Aral Moreira
Diante da crise econômica, Aral Moreira teve um déficit de quase R$ 5 milhões em 2015
POR JOELSO GONçALVES
— 1268Aral Moreira (MS) – Reflexo de uma crise econômica que tem assolado os municípios Brasileiros nos últimos anos, o município de Aral Moreira, na fronteira com o Paraguai, fechou 2015 com um déficit orçamentário de 11,27%.
É o que aponta relatório orçamentário apresentado pela prefeitura Municipal durante audiência pública de prestação de contas do 3º Quadrimestre de 2015, realizado na Câmara de vereadores na última sexta-feira (26).

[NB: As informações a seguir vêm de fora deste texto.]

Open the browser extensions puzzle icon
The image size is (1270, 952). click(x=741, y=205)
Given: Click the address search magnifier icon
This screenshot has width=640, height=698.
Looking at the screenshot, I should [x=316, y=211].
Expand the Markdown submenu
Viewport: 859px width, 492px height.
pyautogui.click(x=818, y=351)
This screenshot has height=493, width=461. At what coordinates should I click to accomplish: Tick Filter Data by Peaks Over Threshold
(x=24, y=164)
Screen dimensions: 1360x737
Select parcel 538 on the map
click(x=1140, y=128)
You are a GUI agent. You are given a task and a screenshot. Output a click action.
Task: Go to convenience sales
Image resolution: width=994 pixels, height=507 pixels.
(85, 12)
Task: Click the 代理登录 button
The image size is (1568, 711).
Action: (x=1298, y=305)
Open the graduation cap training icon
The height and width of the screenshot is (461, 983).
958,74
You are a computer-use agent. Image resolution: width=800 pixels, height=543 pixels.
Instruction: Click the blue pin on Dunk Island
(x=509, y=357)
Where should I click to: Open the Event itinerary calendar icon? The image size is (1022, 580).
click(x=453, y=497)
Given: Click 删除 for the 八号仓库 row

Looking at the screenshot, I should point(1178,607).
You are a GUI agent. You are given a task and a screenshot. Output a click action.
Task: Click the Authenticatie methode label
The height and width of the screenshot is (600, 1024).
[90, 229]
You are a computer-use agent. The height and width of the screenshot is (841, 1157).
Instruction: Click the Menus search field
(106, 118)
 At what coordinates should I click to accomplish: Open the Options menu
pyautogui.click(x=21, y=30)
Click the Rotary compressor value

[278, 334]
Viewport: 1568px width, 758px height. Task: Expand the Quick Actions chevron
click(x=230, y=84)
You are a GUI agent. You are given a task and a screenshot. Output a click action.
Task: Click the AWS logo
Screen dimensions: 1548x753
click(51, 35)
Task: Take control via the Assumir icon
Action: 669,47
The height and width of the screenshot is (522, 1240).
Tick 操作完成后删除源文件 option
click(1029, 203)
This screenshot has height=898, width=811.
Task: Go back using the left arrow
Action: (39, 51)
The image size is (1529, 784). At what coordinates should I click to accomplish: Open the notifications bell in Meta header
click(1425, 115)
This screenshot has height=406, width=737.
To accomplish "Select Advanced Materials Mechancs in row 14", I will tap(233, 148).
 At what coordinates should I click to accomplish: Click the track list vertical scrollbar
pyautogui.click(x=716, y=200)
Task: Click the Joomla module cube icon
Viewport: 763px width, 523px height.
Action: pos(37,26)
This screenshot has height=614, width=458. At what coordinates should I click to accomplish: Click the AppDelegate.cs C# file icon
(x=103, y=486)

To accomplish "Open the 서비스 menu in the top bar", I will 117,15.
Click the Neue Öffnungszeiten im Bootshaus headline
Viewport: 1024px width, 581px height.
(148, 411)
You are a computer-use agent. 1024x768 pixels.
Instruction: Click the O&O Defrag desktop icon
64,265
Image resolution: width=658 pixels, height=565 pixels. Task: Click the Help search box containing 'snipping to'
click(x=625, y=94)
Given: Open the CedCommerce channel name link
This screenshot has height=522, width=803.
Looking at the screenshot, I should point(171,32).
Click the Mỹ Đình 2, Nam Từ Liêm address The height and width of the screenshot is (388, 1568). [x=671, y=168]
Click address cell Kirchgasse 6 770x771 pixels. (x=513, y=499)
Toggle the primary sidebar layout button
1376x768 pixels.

Durante a audiência, o Secretário de Fazenda e Planejamento Fabrício Franco, que conduziu o ato, apresentou uma planilha detalhada especificando as receitas e as despesas da prefeitura.
Em relação à estimativa de receita, o município tinha previsto para o ano de 2015, segundo Fabrício Franco, receber o montante de R$ 42.464.000,00. No entanto, apenas R$ 37.678.110,93 foram efetivados e entraram nos cofres públicos municipais. Isso representa uma queda de receita de R$ 4.785.889,07, valor bastante significativo para uma cidade do porte de Aral Moreira.
Para ser mais claro a receita orçamentária é tudo e qualquer recolhimento de recursos feitos aos cofres públicos, realizados através de repasses do FPM (Fundo de Participação dos Municípios), arrecadação de impostos como ICMS, ITBI, receitas próprias, IPVA, entre outros.
Essa retração de receita está relacionada principalmente à queda de repasses Federal, oriundas do FPM (Fundo de Participação dos municípios), o que gerou um grande prejuízo aos cofres públicos, segundo Fabrício, já que esse montante poderia ocasionar em novos investimentos em diversas áreas para o município.
Diante dessa retração na arrecadação, a administração Municipal teve que fazer algumas adequações e tomar algumas medidas de contenção de gastos em todos os setores. Apesar disso, seguindo uma determinação do próprio prefeito não foi necessário fazer nenhuma demissão de funcionários e todas as ações e investimentos vem sendo desenvolvidas normalmente.
Exemplo claro disso, é que todas as metas fiscais para o desenvolvimento de ações e investimentos em todos os setores vêm sendo aplicados, inclusive, bem acima do que determina a lei.
Na educação, por exemplo, conforme o secretário Fabrício foram aplicados 32,08% de receita própria, bem acima dos 25% que é exigido por lei. O setor de saúde também recebeu um grande investimento por parte da administração Municipal: foram 24,34%, quando o exigido por lei é apenas 15%.
Participaram da audiência de prestação de contas o prefeito Edson de David, a primeira dama e secretária Municipal de saúde, Elaine Aparecida Soligo, o vereador Valdir Soligo, que representou o Legislativo local, servidores da saúde, representantes do Conselho Municipal de saúde, entre outros representantes de classes e segmento local.